I'm not expecting anything out of it, as its there first time and the male is only 9 months old.
Gota go do some reading up on breeding discus!

here the pics!


----------



## h317 (Feb 2, 2003)

Congrats, ekim!

Talk more and your discus spawns more







Spawning at 9 month is kind of sexually premature, am I right?

Was the male trying to 'scare' you away when you took the picture??


----------



## ekim (Jan 31, 2004)

Ya usually between 12 - 18 months they mature.
The female(pigeon blood) is about 16 months old,
and the male(golden head ghost) is between 9 & 10 months old.

Ya I think he was trying to scare me away, I hope I didn't piss him off to much!

Now if only superpet would put there 20gallon tanks back on sale for $20!


----------



## EDGE (Feb 28, 2004)

congrat.

you will need to get a taller pot or a breeding cone. r/o water if it is over 125 ppm.
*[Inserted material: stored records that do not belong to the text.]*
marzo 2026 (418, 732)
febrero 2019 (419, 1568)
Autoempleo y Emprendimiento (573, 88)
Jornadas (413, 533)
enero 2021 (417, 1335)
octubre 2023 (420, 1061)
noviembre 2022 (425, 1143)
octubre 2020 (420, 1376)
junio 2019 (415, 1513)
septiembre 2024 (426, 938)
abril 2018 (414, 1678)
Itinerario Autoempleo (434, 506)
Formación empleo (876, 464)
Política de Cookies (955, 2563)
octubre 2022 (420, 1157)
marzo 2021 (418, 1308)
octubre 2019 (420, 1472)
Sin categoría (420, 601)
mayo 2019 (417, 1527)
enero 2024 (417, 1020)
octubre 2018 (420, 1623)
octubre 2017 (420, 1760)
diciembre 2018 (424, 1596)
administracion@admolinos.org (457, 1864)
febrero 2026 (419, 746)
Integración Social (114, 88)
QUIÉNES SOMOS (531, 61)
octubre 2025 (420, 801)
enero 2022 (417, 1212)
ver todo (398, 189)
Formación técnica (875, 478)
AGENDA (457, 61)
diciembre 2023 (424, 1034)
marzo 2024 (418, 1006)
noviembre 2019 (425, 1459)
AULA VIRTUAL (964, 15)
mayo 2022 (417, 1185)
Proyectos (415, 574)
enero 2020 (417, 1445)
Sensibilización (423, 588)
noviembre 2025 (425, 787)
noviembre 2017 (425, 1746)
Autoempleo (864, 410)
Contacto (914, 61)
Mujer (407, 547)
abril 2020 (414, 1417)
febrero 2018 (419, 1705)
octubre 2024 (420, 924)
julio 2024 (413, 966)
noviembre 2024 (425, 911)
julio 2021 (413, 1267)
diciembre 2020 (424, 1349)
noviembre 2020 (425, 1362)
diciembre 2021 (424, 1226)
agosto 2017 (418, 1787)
I read somewhere that people lift the cone out and put a couple drop of methyl blue on the eggs to prevent fungus. I never did try that though

also heard uv sterlizer increase hatch rate too.

both of those suggestion are not important unless u want a large batch of fry.

wheat germs will give the male an extra boost.









btw. 
Do u mix your own discus food? 
which recipe do you use if u do?

Wonder what color will be with the cross between piegon blood and ghost.


----------



## ekim (Jan 31, 2004)

It would be nice to have some fry, although I don't want too many!
I don't think much will happen because there is 2 other discus in the tank right now!

No I never got into making my own food!

I would also like to know what a ghost & pigeon cross would look like! Hopefully some day I will find out!

I take it you have discus?


----------



## EDGE (Feb 28, 2004)

I breed them just before going into University. I had a few batch but didn't have the place to keep them. They end up dying off 1 by 1 with no one to take care them. In the end the pair died off as well. 

I have 4 red snakeskin about 3 inch currently. all with HITS :\. I will get to see how they are doing tomorrow morning after switching to a beefheart mix.


----------